Source records
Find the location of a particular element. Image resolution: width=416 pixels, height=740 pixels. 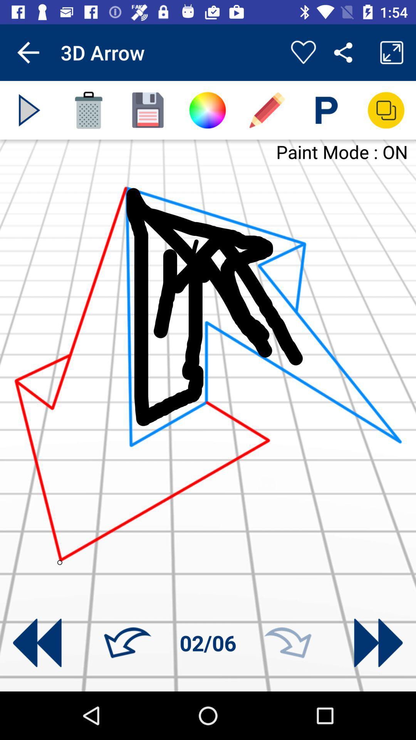

like button is located at coordinates (303, 52).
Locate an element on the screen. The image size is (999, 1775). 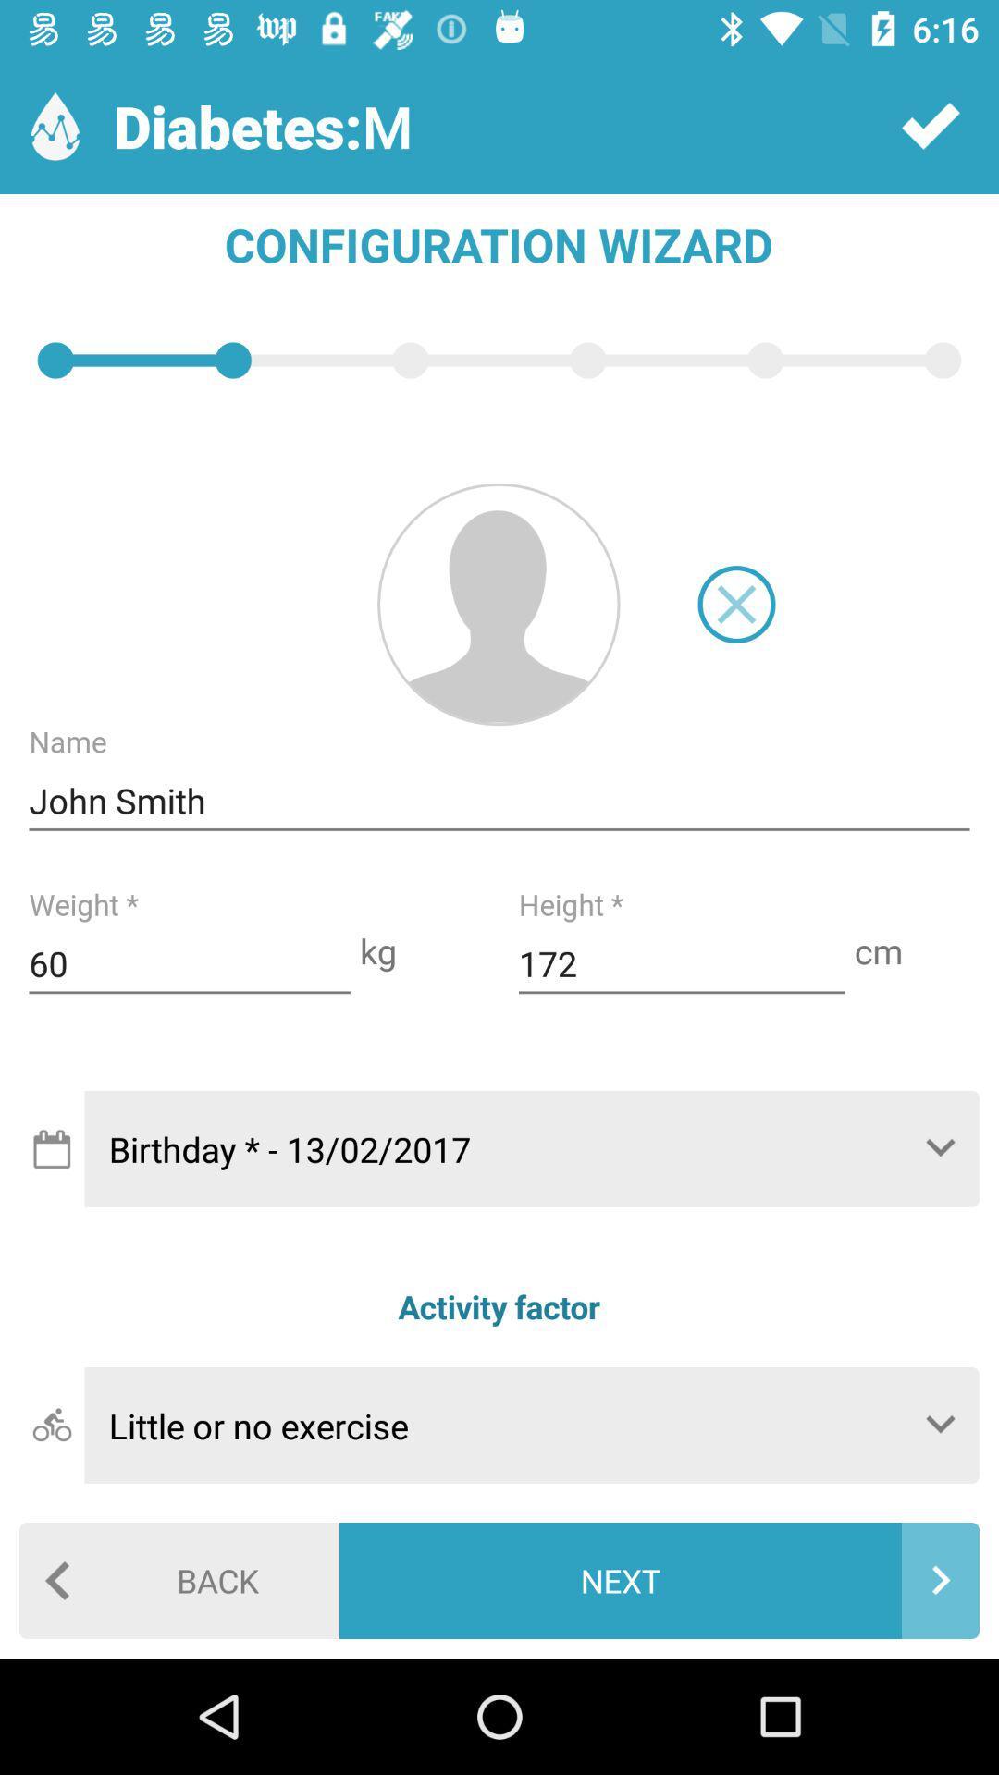
profile picture is located at coordinates (497, 604).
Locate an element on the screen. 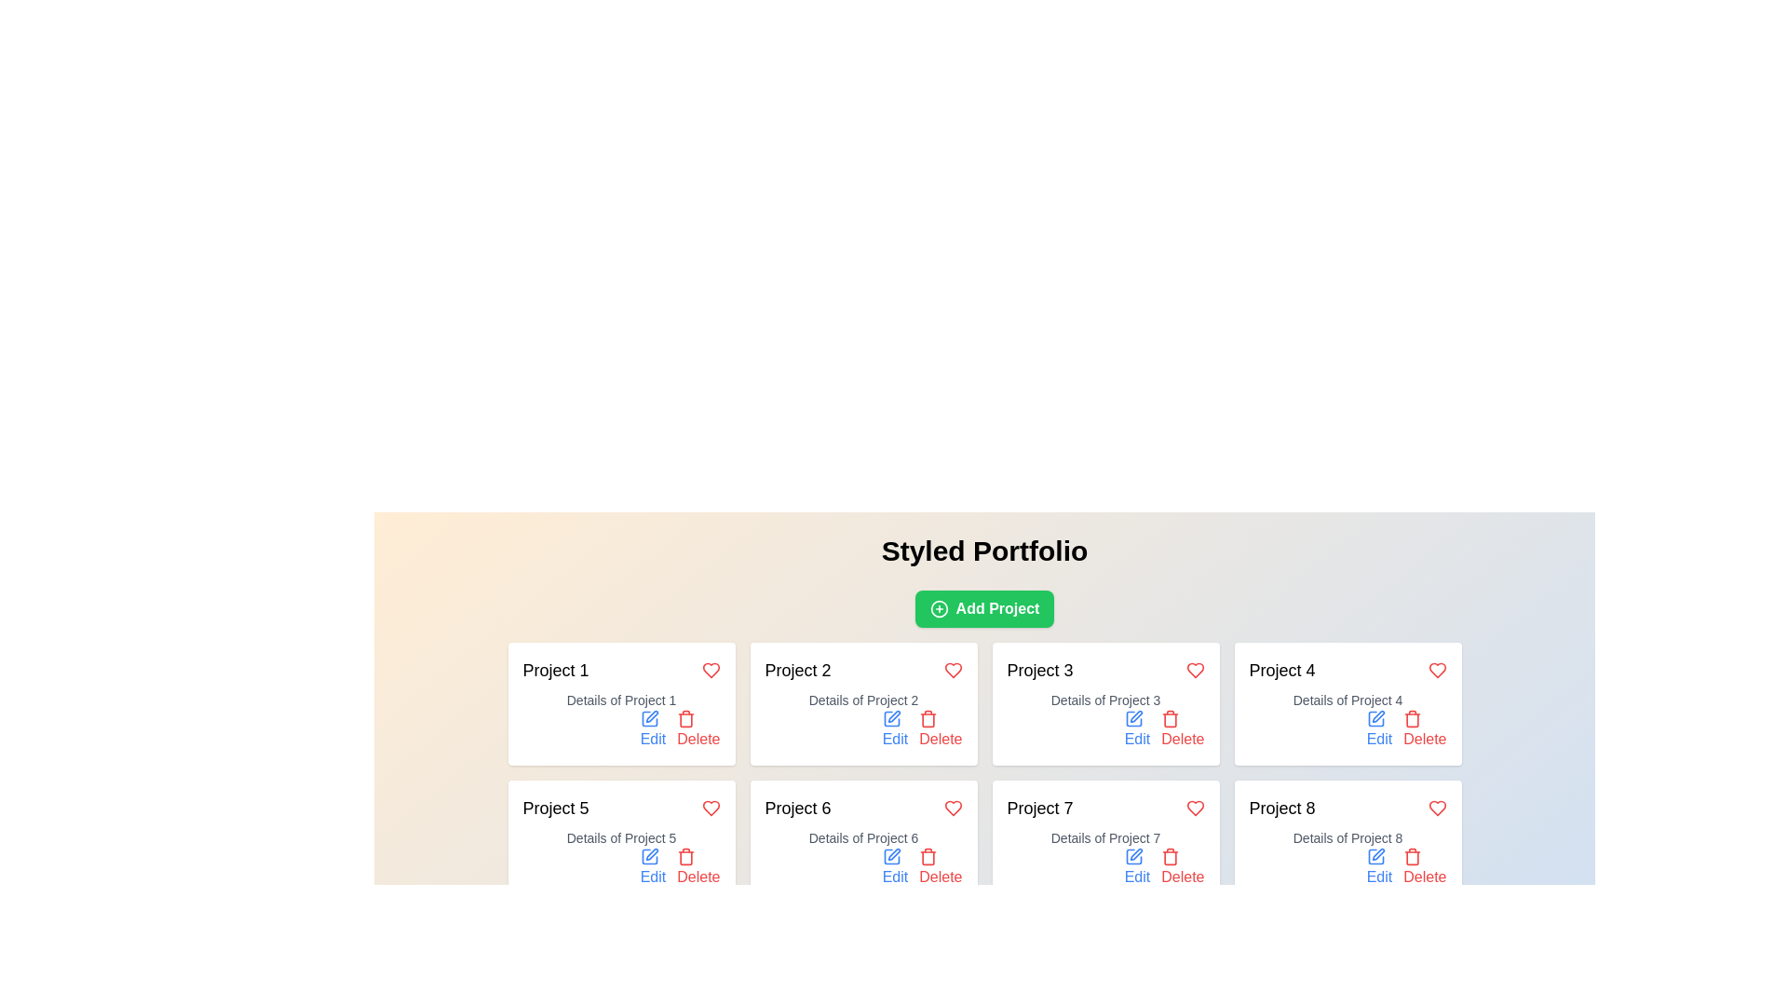 This screenshot has height=1006, width=1788. the Circular Icon with Plus Sign located inside the 'Add Project' button to initiate the addition of a new project is located at coordinates (939, 609).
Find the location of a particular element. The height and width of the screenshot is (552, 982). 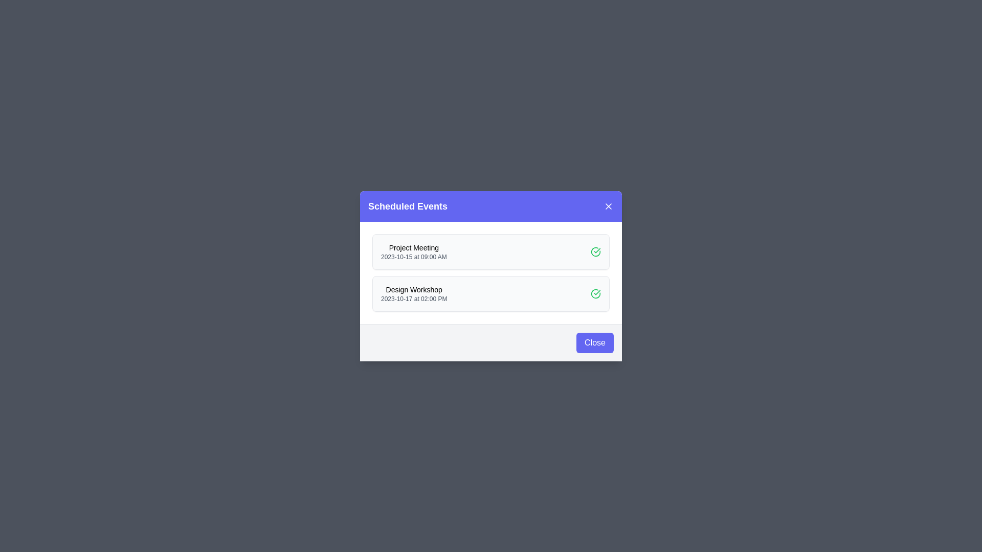

the Text label that indicates the scheduled date and time for the 'Project Meeting' event, which is located directly below the 'Project Meeting' text in the modal window is located at coordinates (414, 256).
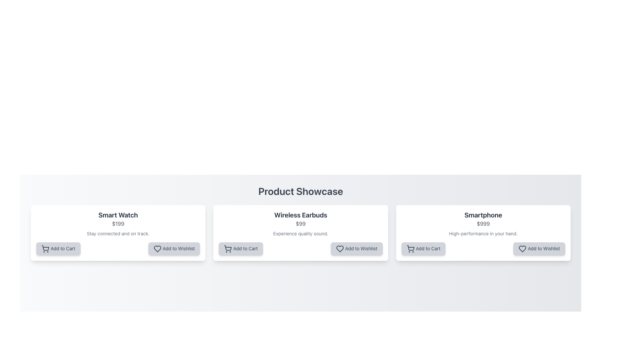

# Stated goal:
Rewrite the data above from the line with "Find the location of a particular element. The" through the end, changing "screenshot" to "image" and keeping everything else the same. Leave the pictures out of your answer.

# Complete answer:
Find the location of a particular element. The height and width of the image is (552, 982). 

the Text label that indicates the scheduled date and time for the 'Project Meeting' event, which is located directly below the 'Project Meeting' text in the modal window is located at coordinates (414, 256).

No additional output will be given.